Strain-Specific Synergy: An Oxo-Rhenium(V) Complex Potentiates Antibiotic Efficacy in Staphylococcus aureus strains

Abstract

In this study, a library of oxo-rhenium(V) complexes of general formula [Cl₃ReO(NN)] bearing diimine ligands was synthesized and fully characterized. The complexes were evaluated for antibacterial activity against Gram-positive and Gram-negative bacteria (MSSA, MRSA, E. coli, and P. aeruginosa). Increasing the lipophilicity of the diimine ligand led to an enhancement in biological activity.
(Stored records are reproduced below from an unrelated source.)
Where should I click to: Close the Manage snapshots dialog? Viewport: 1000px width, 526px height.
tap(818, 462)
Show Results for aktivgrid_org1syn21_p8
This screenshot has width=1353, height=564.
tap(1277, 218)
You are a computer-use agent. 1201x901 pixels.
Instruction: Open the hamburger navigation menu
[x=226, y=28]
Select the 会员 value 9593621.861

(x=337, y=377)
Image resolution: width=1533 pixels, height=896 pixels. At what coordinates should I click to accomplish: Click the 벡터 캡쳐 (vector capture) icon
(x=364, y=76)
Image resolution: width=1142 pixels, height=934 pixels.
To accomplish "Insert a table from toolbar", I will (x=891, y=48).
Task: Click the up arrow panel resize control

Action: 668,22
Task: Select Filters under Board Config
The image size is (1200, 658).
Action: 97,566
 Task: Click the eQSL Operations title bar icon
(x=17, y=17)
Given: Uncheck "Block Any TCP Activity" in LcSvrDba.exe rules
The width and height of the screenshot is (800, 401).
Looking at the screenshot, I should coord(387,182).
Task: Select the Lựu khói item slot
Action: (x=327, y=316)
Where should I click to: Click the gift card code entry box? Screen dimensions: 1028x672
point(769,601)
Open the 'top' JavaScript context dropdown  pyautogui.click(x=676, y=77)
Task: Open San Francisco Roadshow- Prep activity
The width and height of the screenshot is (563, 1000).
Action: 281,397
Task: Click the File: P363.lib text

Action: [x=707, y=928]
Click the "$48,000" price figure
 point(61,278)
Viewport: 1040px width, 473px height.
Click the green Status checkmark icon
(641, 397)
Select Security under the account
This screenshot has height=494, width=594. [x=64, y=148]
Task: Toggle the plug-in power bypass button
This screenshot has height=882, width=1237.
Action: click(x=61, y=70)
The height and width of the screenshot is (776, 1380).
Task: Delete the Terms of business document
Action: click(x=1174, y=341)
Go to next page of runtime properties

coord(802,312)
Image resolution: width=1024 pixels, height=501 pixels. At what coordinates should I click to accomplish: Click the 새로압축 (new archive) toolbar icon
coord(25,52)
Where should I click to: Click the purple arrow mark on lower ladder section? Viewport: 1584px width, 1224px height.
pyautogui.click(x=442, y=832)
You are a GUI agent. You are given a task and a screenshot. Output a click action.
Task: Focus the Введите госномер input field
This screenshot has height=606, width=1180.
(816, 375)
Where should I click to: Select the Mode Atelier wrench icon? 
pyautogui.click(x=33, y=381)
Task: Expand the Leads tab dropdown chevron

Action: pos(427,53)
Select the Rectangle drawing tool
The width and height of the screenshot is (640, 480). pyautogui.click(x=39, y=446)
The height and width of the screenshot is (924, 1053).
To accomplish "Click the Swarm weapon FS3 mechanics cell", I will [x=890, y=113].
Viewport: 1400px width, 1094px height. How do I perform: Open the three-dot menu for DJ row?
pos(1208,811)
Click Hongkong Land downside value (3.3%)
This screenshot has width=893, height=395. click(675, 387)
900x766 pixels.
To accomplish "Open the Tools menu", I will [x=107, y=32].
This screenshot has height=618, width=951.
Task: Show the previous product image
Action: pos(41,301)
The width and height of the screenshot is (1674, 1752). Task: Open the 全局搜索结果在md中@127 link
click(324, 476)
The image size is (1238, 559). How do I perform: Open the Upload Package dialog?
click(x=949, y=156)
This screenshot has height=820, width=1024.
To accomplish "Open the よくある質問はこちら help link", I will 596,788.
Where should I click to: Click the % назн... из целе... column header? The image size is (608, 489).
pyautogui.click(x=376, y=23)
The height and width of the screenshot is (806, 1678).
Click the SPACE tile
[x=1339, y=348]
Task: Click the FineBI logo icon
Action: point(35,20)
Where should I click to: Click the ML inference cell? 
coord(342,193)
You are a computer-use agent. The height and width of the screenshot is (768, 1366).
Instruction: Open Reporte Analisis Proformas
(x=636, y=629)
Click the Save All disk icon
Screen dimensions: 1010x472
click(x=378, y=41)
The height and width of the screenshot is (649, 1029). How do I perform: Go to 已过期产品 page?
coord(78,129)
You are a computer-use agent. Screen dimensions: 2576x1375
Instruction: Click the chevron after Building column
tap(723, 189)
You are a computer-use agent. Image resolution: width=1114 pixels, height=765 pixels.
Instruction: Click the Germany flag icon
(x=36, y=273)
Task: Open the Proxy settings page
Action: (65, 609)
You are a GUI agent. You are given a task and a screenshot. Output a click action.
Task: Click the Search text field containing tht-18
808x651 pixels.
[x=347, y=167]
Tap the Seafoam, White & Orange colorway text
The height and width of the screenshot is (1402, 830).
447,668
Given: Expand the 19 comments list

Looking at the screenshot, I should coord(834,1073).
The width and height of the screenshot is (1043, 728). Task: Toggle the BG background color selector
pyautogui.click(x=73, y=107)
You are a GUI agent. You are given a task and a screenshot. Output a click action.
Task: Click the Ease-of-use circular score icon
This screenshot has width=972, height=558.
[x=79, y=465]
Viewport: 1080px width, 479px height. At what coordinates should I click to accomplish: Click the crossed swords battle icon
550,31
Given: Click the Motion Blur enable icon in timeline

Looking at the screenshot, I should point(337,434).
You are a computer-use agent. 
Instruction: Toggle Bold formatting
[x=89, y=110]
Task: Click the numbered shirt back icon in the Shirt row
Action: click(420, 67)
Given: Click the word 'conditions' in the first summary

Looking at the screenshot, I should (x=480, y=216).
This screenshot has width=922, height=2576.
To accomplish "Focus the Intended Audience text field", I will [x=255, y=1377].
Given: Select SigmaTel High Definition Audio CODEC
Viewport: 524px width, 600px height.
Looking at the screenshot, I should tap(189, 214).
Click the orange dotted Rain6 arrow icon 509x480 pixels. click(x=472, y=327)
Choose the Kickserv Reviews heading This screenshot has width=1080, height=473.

The most active compound, bearing NN = bathocuproine (complex 9), exhibited potent activity against S. aureus strains (MIC = 2 µM). Its toxicity profile was assessed in vitro and in vivo: cytotoxicity toward L929 fibroblasts afforded a therapeutic index (TI) of 4.9, while evaluation in the invertebrate model Artemia salina showed only 12.9% lethality at 4× MIC after 24 h, indicating a favorable preliminary safety profile. Mechanistic investigations in MSSA and MRSA revealed strain-specific synergistic interactions of 9 with chloramphenicol and tetracycline in MSSA, and with ampicillin in MRSA, increasing the therapeutic index up to 19.5. Notably, co-administration of sub-inhibitory concentrations of ampicillin and 9 suppressed MRSA growth for more than 72 h. Computational studies suggest that complex 9 may interfere with the β-lactam resistance pathway in MRSA.